Shawn L. Bird

Original poetry, commentary, and fiction. All copyrights reserved.

Hester Prynne: the star of love February 17, 2011

I’ve mentioned before that authors choose their characters’ names very carefully, researching them like they would for their own children.  These offspring of the imagination need a name that edifies the reader about their traits, either in agreement or contradiction.

Last weekend I read Nathaniel Hawthorne’s The Scarlet Letter.  I haven’t read it since college, and although I remember the plot well enough that I was shocked and dismayed by the movie version a few years ago, I had lost some of the finer points.  Unfortunately, I didn’t finish reading until moments before book club, and I didn’t get a chance to do some of the research I’d like to have done on the characters’ names.  So I’ll do some of that exploration here.

The protagonist of the story, of course, is Hester Prynne.  Her name is delightfully symbolic, though I can’t say I’ve ever seen reference to this in any on-line study guides I’ve skimmed through.

Her first name, Hester, is Greek.  Like “Aster” it means Star.  This meaning opens up several possible interpretations.  A star is a beacon that guides the lost.   A star illuminates the darkness.  A star is unreachable.  A star cannot be hidden for long, even if it is covered by cloud, it is still above all, shining.  A star is forever burning.  A star can implode and suck others into the void.  A star inspires stories, music, and wishes.  Now consider the character of Hester and all the ways those things apply to her…

Her last name, Prynne, is not an accident either.  Although it doesn’t mean anything to us, to Hawthorne it would have been a classical Puritan choice, like naming a Mennonite character Friesen or Reimer.  William Prynne was a very famous Puritan leader and pamphleteer.  He lived in England and wrote denouncing the Church of England and its Archbishop Laud.  Over objections to some of his writings, he found himself in court a time or two, and managed to get his ears cut off as a disciplinary measure.  He was rather successful in his campaigns, however, because Archbishop Laud was executed.  Like William Prynne, Hester Prynne was punished publically, but challenged authority by bearing unapologetically the mark of shame, and thereby turning it into a badge of honour.

* **Exercise requirements**
• a. From the post on Hester Prynne's name, copy word for word the passage that opens with the words containing "Original poetry, commentary, and" and closes with "that exploration here.".
• b. Write the continuation of the post on Hester Prynne's name, starting after its final sentence.

* **Collection entries**
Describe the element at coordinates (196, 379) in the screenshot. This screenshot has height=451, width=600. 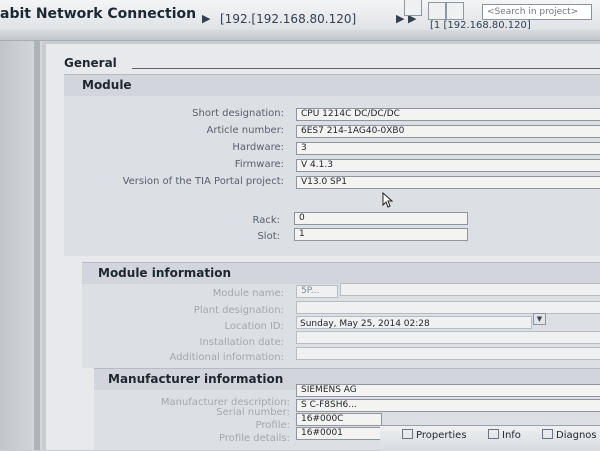
I see `manufacturer-section-title: Manufacturer information` at that location.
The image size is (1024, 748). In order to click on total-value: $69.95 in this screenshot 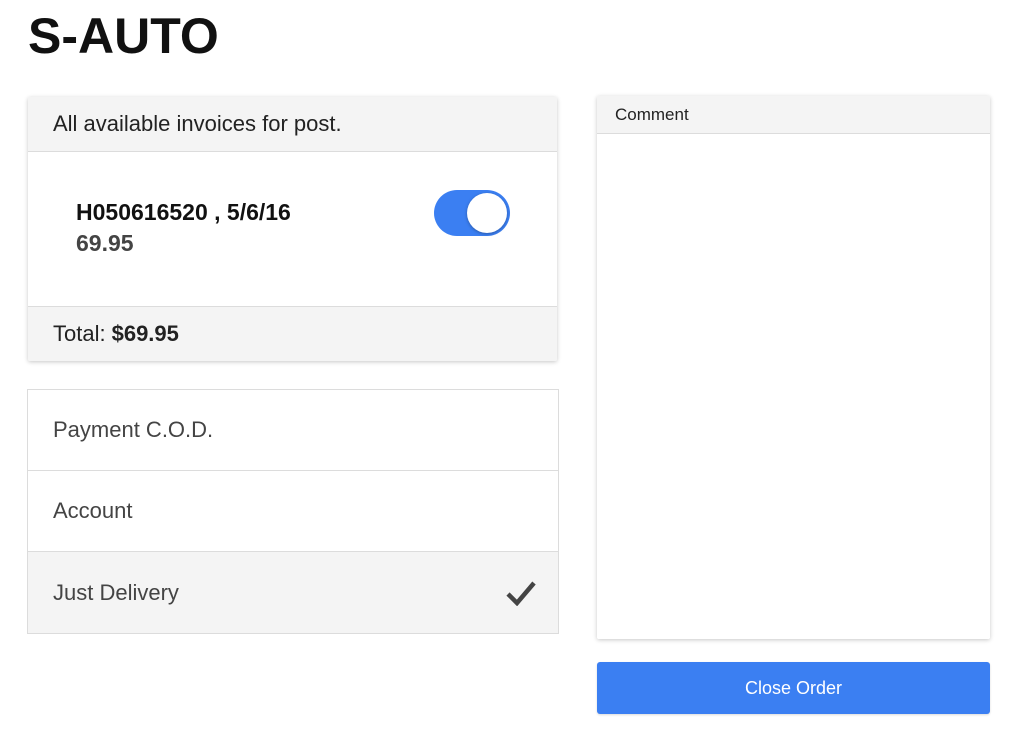, I will do `click(145, 334)`.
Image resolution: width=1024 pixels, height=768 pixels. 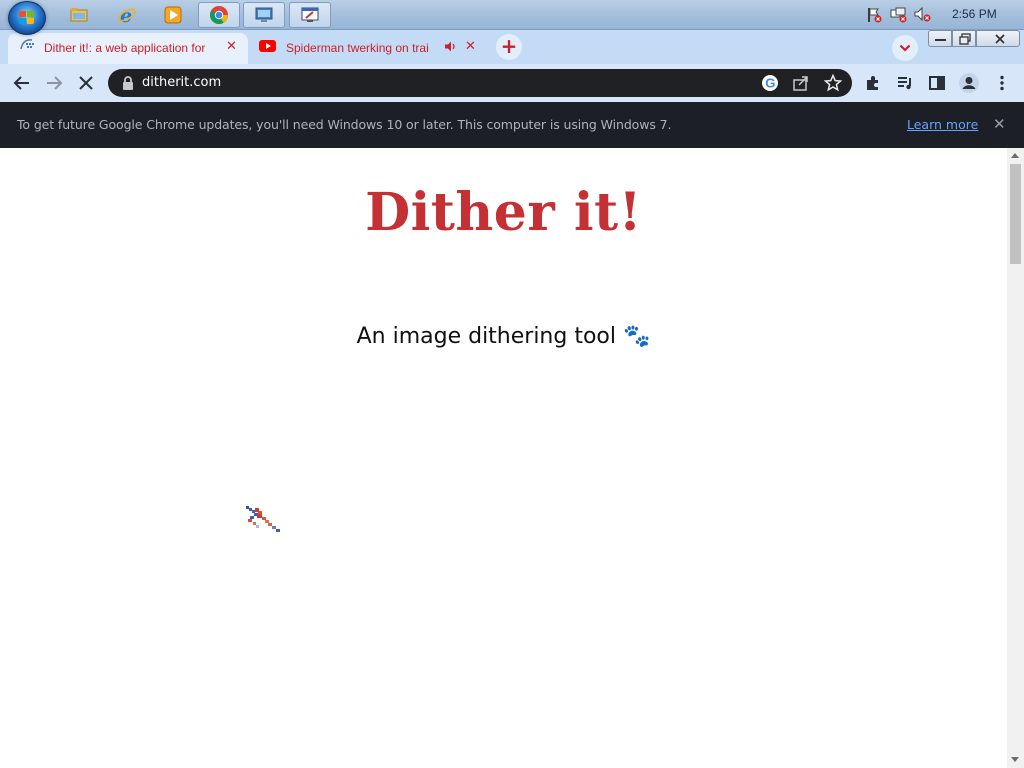 I want to click on infobar-close-icon: ✕, so click(x=1000, y=124).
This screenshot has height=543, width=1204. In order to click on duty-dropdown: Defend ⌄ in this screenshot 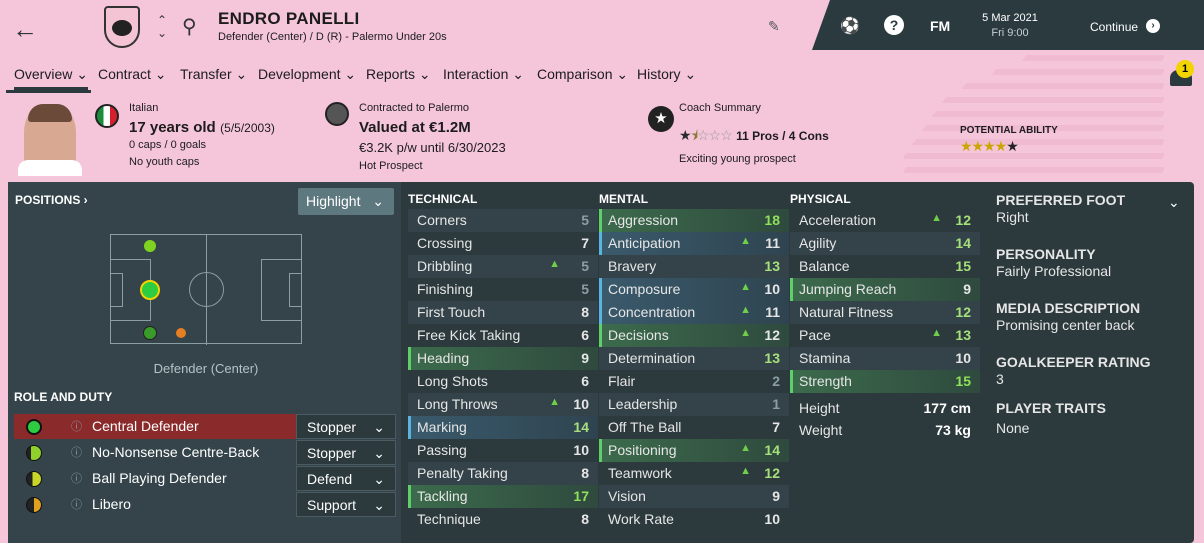, I will do `click(346, 478)`.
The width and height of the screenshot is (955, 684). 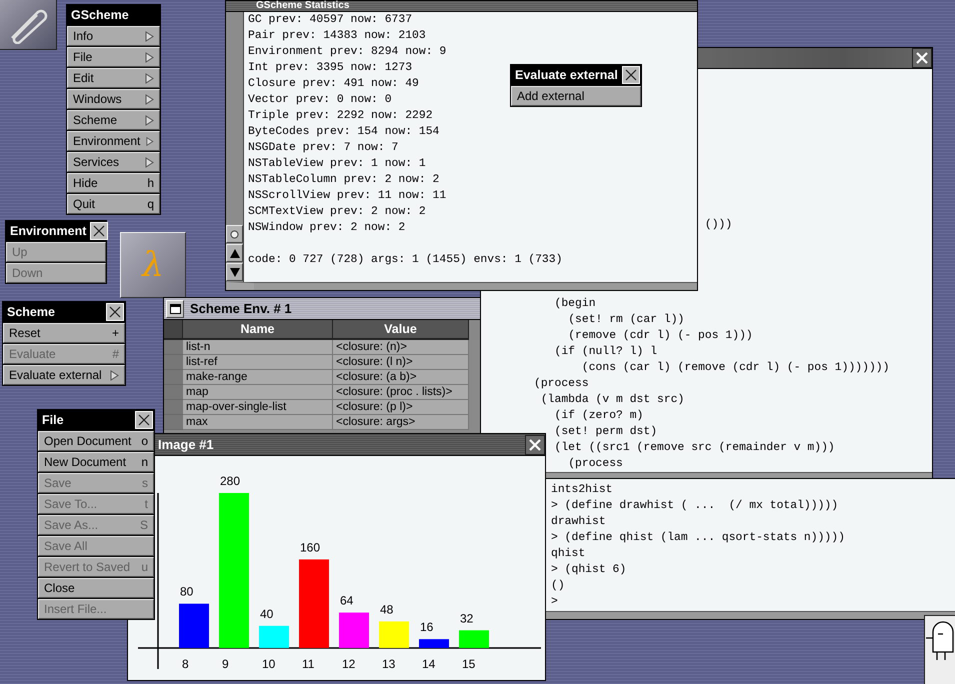 I want to click on table-cell: <closure: (l n)>, so click(x=401, y=362).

* **Expected outputs**
• a.
Original poetry, commentary, and fiction. All copyrights reserved.

Hester Prynne: the star of love February 17, 2011

I’ve mentioned before that authors choose their characters’ names very carefully, researching them like they would for their own children.  These offspring of the imagination need a name that edifies the reader about their traits, either in agreement or contradiction.

Last weekend I read Nathaniel Hawthorne’s The Scarlet Letter.  I haven’t read it since college, and although I remember the plot well enough that I was shocked and dismayed by the movie version a few years ago, I had lost some of the finer points.  Unfortunately, I didn’t finish reading until moments before book club, and I didn’t get a chance to do some of the research I’d like to have done on the characters’ names.  So I’ll do some of that exploration here.

• b.
I ponder whether Hawthorne could have known the Sanskrit word prem, which is a homophone of Prynne?   Prem means love.  Seems pretty coincidental, doesn’t it? Hester Prynne was a star of love, blazing above her community, having flaunted the moral rules of the community by embellishing the token of sin and becoming a beacon and a talisman.

(c) Shawn Bird.  Students, to avoid plagiarism, cite this article as follows:

Bird, Shawn.  “Hester Prynne: the star of love”  https://shawnbird.com/2011/02/17/hester-prynne/  Collected (insert the date you copied the information)

There are four posts on this blog about characters from The Scarlet Letter.  Click to see all four.

 

47 Responses to “Hester Prynne: the star of love”

  1. Love your deep analysis! Great thinking!

  2. neocup Says:

    One of my favorite characters of ALL TIME! Steadfast in the Storm! Your analysis ROCKS!

  3. Shell Ochsner Says:

    I really enjoyed your breakdown and analysis of this story and its characters. I now have a completely different perspective about The Scarlett Letter.

  4. grieflessons Says:

    Nice thinking to show citation form. I enjoyed your analysis

  5. grieflessons Says:

    Ooops. Hit the reply button too quickly. Thanks for reading my blog!

  6. Thanks for visiting my blog. I really enjoyed reading your explanation of the character’s names.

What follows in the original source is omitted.